Simply put, molecular gel-degrading agents are a class of small molecules that can induce novel interactions between E3 ubiquitin ligase substrate receptors (e.g., CRBN) and target proteins, which lead to target protein degradation. Thalidomide, lenalidomide, and pondolamine small molecule immunomodulators are a remarkable example of molecular glues that redirect CRBN, thereby polyubiquitinating transcription factors IKZF1 and IKZF3, resulting in IKZF1 and IKZF3 degradation by the proteasome. Analogously, the anticancer sulfonamide indisulam also guides the interaction between the E3 ubiquitin ligase DCAF15 and RBM39 and promotes the degradation of RBM39. In conclusion, the development of molecular glue and PROTAC technology provides a new strategy for targeting pathogenic proteins, including many proteins targeted using traditional methods.

A team of scientists from the University of Wisconsin-Madison announced their development of a new type of MDM2 degradant in a paper published in the European Journal of Medicinal Chemistry.

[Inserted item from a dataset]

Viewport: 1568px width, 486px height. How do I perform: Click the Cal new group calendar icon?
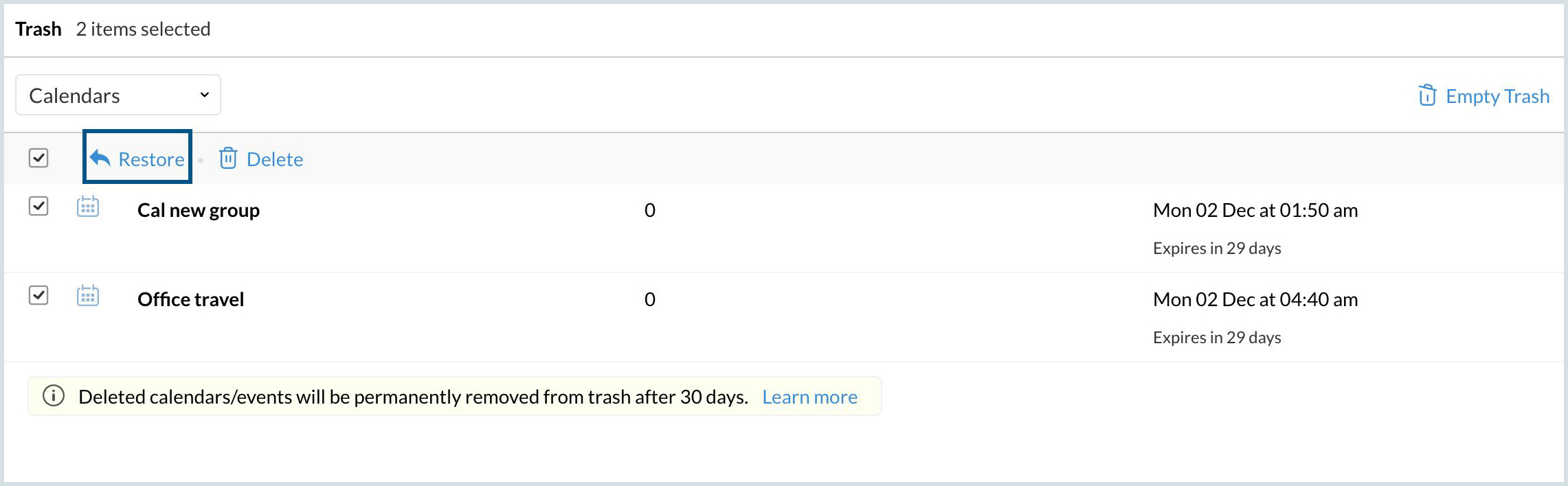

MDM2, fully known as mouse double minute 2, is a key negative regulator of p53 (a powerful tumor suppressor, the most frequently mutated gene in human cancer), which is highly expressed in tumors and plays an important role in tumor development and progression. Previous studies have shown that MDM2 can not only bind to p53 to block its tumor suppressor transactivation domain, the protein itself is an E3 ligase that labels p53 for degradation by the proteasome. Since the wild-type p53 gene is retained in about 50% of human cancers, but the tumor suppressor function of these p53 is weakened by signaling molecules such as MDM2, the researchers hope that patients carrying wild-type p53 can restore the tumor suppressor activity of p53 by developing small molecule inhibitors or degradation agents to block the interaction between p53 and MDM2.

In August 2019, the team of scientists reported that they had developed a highly effective MDM2-PROTAC, WB156, which consists of a nutlin derivative linked to the CRBN ligand lenalidomide. In leukemia cells, WB156 is able to efficiently deplete MDM2 and activate wild-type p53, which in turn induces apoptosis. However, although WB156 is able to effectively degrade MDM2, induce p53 activation, and show anti-proliferative effects, this molecule can only act in a limited number of leukemia cell lines.

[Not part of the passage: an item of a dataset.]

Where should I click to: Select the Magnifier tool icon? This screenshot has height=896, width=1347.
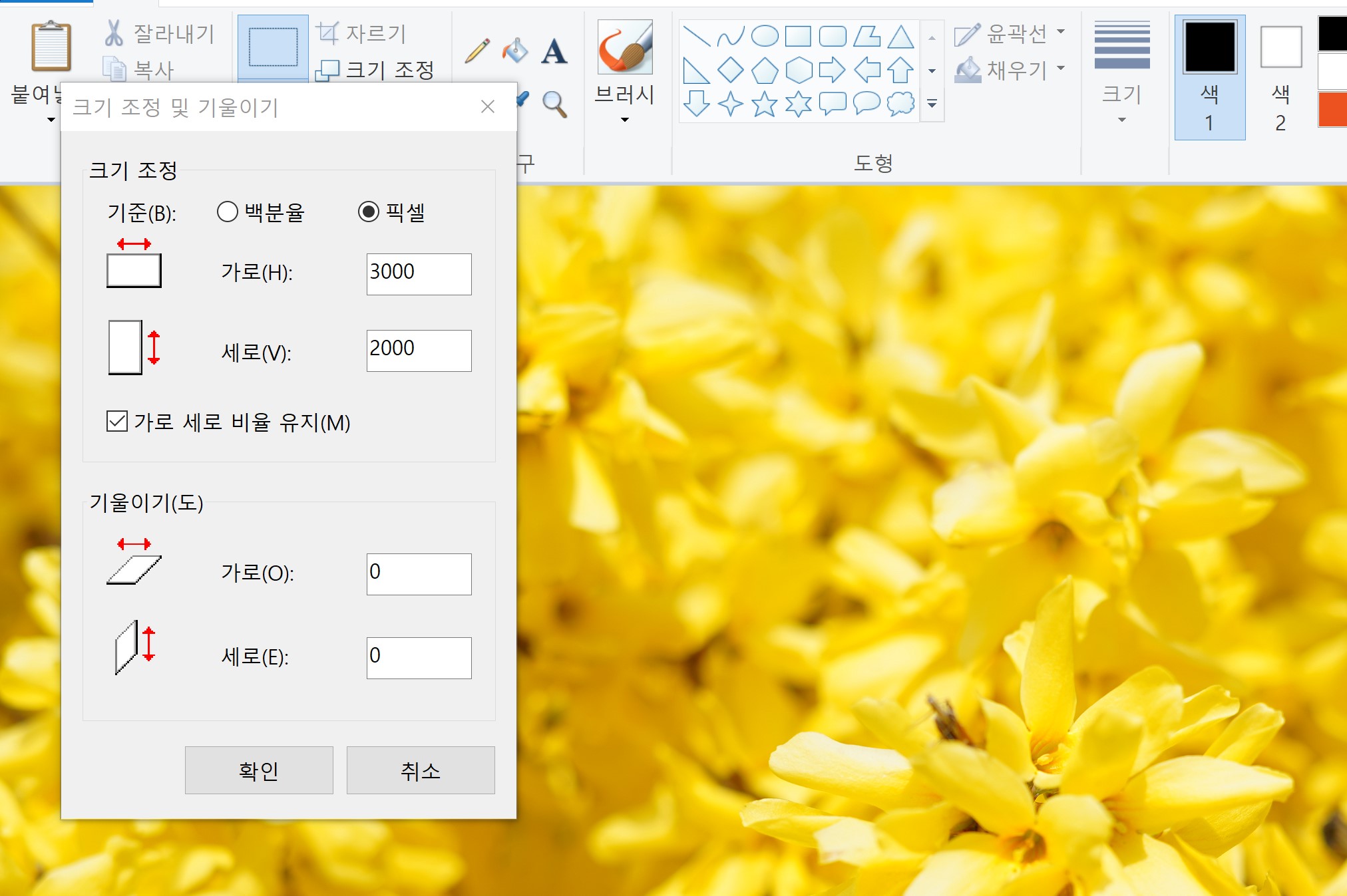[554, 104]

To overcome the bottleneck, scientists envision that fusion of different MDM2 ligands may enable MDM2 degraders to act in a wider range of cancers. In this newly published new study, they first prepared ligands for the development of MDM2 degraders by performing a four-component Ugi reaction using “MDM2 ligand 1″ and “MDM2 ligand 2″, and then used these ligands as binders of MDM2 to construct active MDM2 degraders. After extensive optimization, WB214 was identified as the most effective antiproliferative agent in various leukemia cell lines.

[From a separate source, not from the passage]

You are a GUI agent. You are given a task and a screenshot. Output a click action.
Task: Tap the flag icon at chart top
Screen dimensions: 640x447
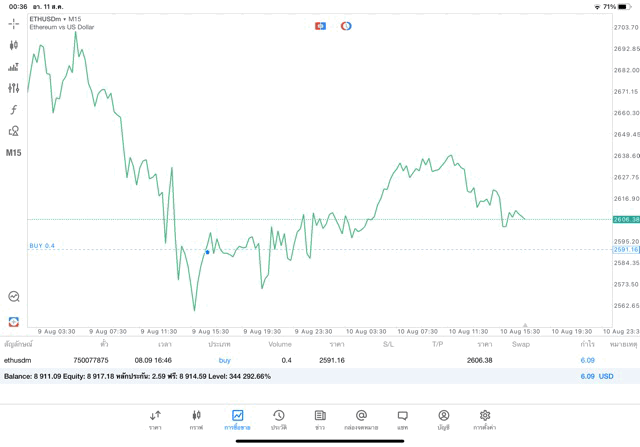320,26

Surprisingly, mechanistic studies showed that this novel WB214 degrader did not activate p53, and conversely, WB214 induced the degradation of p53, which is completely opposite to the MDM2 degrader WB156 previously reported by the team.

Scientists have conducted a series of experiments to investigate the potential mechanisms of action behind this effect. The results showed that WB214-mediated degradation of the MDM2-p53 complex was achieved through the ubiquitin-proteasome system; p53 was a bystander in the MDM2 degradation process because it was directly associated with MDM2, thus producing a “bystander degradation effect”; and the WB214-CRBN complex did not bind MDM2 at the p53-binding site (in contrast, either MDM2 ligand 1 or WB13 bound MDM2 at the p53-binding site).

Since ternary complex formation is a prerequisite for proteasomal degradation, the researchers further analyzed WB214-induced ternary complex formation and confirmed that WB214 was able to effectively induce ternary complex formation in a dose-dependent manner and that WB214 induced a stronger CRBN-MDM2 interaction than WB156. These data suggest that unlike WB156 (bona fide MDM2 PROTAC), WB214 does not degrade MDM2 via the classical PROTAC mechanism. The mechanism of action of WB214 is more consistent with molecular glue. In other words, WB214 simply leads to binding to MDM2 by interacting with its CRBN. The authors state that MDM2 was first discovered to act as a new substrate (neo-substrate) for CRBN.